[Data excerpts]
______
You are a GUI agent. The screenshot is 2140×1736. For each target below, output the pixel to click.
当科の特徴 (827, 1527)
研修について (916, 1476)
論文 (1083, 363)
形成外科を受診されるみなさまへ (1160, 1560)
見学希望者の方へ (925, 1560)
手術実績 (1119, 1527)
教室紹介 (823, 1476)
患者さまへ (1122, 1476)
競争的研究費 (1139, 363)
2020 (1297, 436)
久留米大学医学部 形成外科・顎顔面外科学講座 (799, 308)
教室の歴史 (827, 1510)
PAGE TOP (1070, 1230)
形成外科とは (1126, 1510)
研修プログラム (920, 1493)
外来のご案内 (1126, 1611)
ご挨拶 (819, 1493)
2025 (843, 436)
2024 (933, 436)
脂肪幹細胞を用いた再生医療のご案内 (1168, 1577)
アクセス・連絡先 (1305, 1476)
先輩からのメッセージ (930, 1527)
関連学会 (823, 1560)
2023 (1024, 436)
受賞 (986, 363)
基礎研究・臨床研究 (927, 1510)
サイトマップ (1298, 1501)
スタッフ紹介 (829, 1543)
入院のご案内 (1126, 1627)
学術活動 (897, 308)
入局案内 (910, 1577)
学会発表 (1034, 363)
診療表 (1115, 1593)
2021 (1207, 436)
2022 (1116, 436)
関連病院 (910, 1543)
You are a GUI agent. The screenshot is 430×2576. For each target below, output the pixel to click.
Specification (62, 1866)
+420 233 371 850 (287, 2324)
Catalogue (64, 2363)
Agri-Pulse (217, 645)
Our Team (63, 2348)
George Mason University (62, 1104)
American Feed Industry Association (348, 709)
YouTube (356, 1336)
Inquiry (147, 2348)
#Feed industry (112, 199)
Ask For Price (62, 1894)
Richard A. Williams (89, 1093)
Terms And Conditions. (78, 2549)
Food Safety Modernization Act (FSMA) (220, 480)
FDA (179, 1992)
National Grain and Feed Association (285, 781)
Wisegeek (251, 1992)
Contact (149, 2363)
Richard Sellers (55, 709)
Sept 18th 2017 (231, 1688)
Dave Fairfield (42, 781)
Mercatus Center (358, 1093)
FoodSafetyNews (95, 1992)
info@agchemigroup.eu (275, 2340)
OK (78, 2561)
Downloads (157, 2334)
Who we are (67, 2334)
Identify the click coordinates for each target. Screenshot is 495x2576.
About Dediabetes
______
Search the records above for the string "Association" and copy each line that holds it.

American Feed Industry Association (348, 709)
National Grain and Feed Association (285, 781)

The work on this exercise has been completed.